Closed dgr closed 3 years ago

dgr commented 3 years ago

The following doesn't match:

(meander/find {:foo java.lang.Long} {:foo java.lang.Long} true)
;; => nil

It should return true. It seems like the issue is the use of a class name in the value position of a map.

This is with Meander Epsilon 0.0.588.

dgr commented 3 years ago

But this works:

(meander/find {:foo java.lang.Long}
  {:foo (meander/pred (partial = java.lang.Long))} true)
;; => true
jimmyhmiller commented 3 years ago

@dgr Thanks for reporting this. I'm not sure about a fix for this at the moment. But I can explain why. We compile down to case statements and clojure's case doesn't work with classes.

(case java.lang.Long
  java.lang.Long true
  false)
;; =>
false
dgr commented 3 years ago

Ah, gotcha. I'm guessing this is because Clojure requires case values to be compile-time literals and classes aren't (because of the way that class loading happens?), so case can't create the fast dispatch table that it wants to use. I ran into this trying to use Meander to implement a TRS on top of the AST produced by commonmark-java, after swizzling the Java objects into maps using bean. I can work around it using a bit more swizzling of the class name into keywords or something. But I would think that using Meander like this would be a fairly common use case.
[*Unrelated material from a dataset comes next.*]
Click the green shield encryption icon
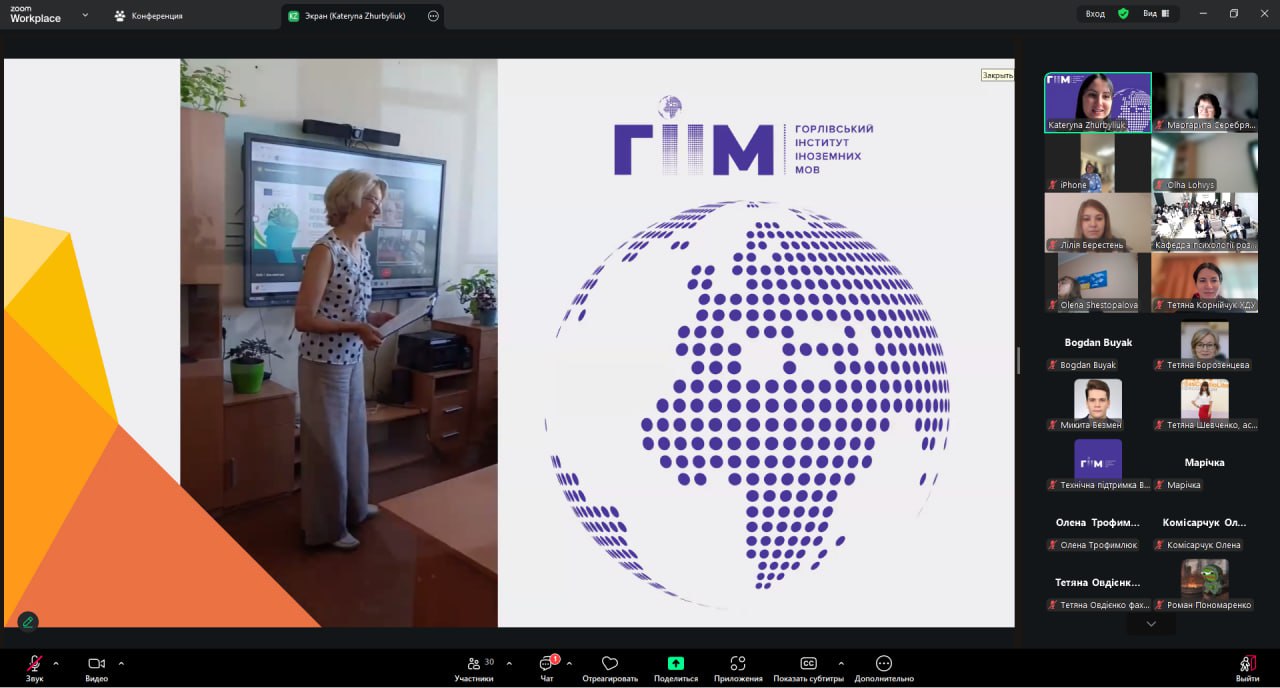The height and width of the screenshot is (688, 1280). 1123,14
noprompt commented 3 years ago

@dgr

(meander/find {:foo java.lang.Long} {:foo ~java.lang.Long} true)
dgr commented 3 years ago
(meander/find {:foo java.lang.Long} {:foo ~java.lang.Long} true)
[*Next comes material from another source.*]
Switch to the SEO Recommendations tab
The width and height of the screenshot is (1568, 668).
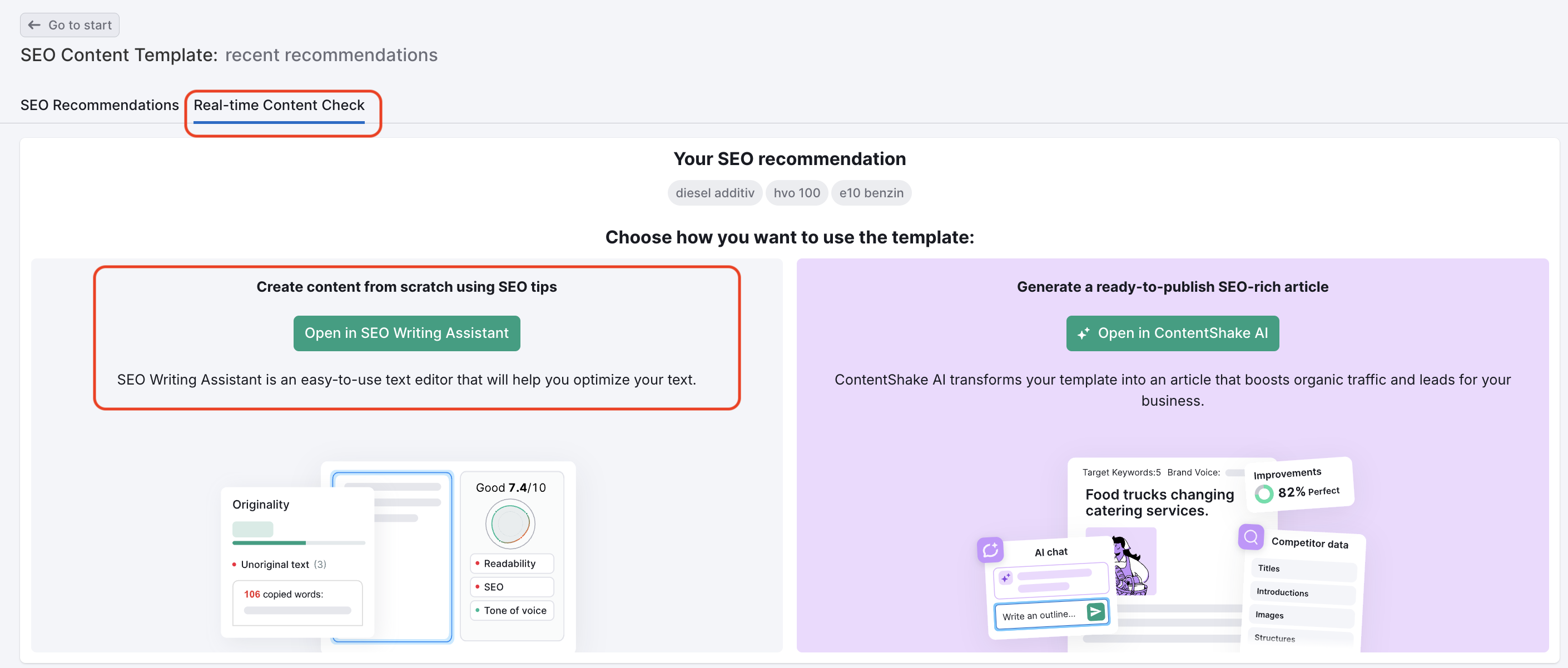pos(99,104)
Interesting. Can you explain why? I believe you, but I don't understand the reason behind it.

jimmyhmiller commented 3 years ago

I should have realized that. Meander was interpreting that as the literal symbol instead of the value and so we compiled to something that matched the literal symbol.

noprompt commented 3 years ago

Yeah. @dgr Apart from special symbols such as ., ..., ?x, !x, &, and those at the front of a list that are syntax extensions i.e. meander.epsilon/scan, all symbols are treated literally.

dgr commented 3 years ago

Ah, gotcha, so because m/find is a macro, it's comparing the class object bound to java.lang.Long in the input to the un-evaluated symbol java.lang.Long and saying those aren't equal, which they definitely aren't. So, by unquoting, it gets evaluated during (m/find ?) macro expansion time (or after m/find, as macro expansion continues recursively?). Do I have that right? I'm trying to wrap my brain around the various phases and what actually gets passed and returned from m/find. I'll probably have to spend an hour playing with similar toy examples at the REPL to understand the macrology.

But the overall upshot is that this isn't a bug or even a gray corner case; it's working as expected. I just need to change my expectations appropriately. So, I'll close this issue.